Abstract

The optimal alignment target for unicompartmental knee arthroplasty (UKA) remains controversial, and literature suggests that its impact on patient-reported outcome measures (PROMs) varies. The purpose of this study was to identify the relationship between changes in the coronal plane alignment of the knee (CPAK) and PROMs in patients who underwent UKA. A retrospective analysis of 164 patients who underwent UKA was conducted. The types of CPAK types categorized into unchanged, minor (shift to an adjacent CPAK type, e.g., type I to II or type I to IV), and major changes (transitioning to a nearby diagonal CPAK type or two types across, such as type I to V or type I to III).
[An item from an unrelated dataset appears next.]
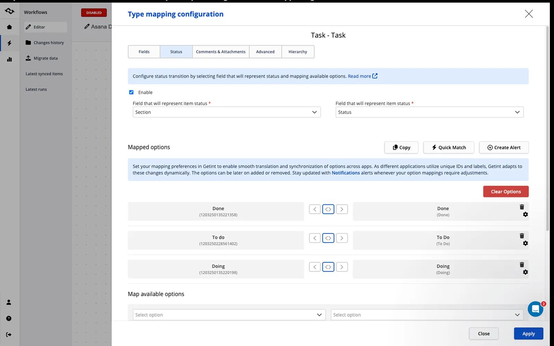Click trash icon on Doing mapping row
This screenshot has width=554, height=346.
coord(522,265)
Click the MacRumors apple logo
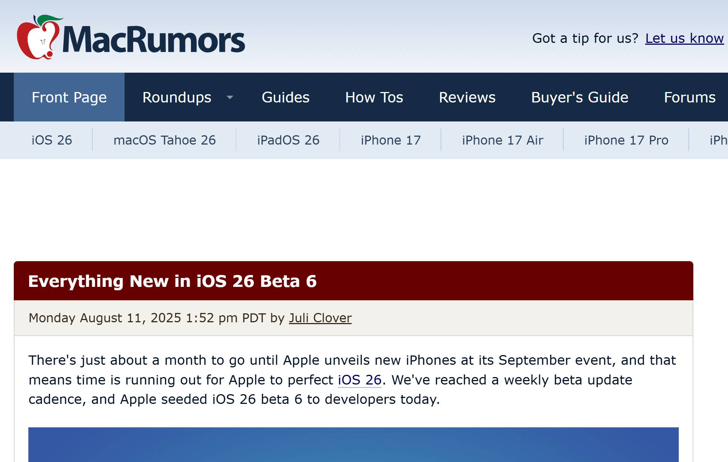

PROMs were assessed preoperatively and 1 year postoperatively using the Hospital for Special Surgery (HSS) scores, Knee Society (KS) scores, Western Ontario and McMaster Universities Osteoarthritis Index (WOMAC), and Forgotten Joint Scores (FJS). Comparison was performed between patients who experienced and who did not experience any changes in the CPAK. Patients with preserved native CPAK alignment demonstrated significantly superior 1 yearpostoperative outcomes, with higher HSS, KS knee, and WOMAC pain scores (p = 0.042, p = 0.009, and p =0.048, respectively). Meanwhile, the degree of change in CPAK did not significantly influence the PROMs, and patients who experienced minor and major changes in the CPAK showed comparable outcomes. Preserving the native CPAK in UKA procedures is important for achieving favorable clinical outcomes at 1year postoperative. The extent of change in the CPAK type exerted a limited impact on PROMs, thus emphasizing the importance of change in alignment itself.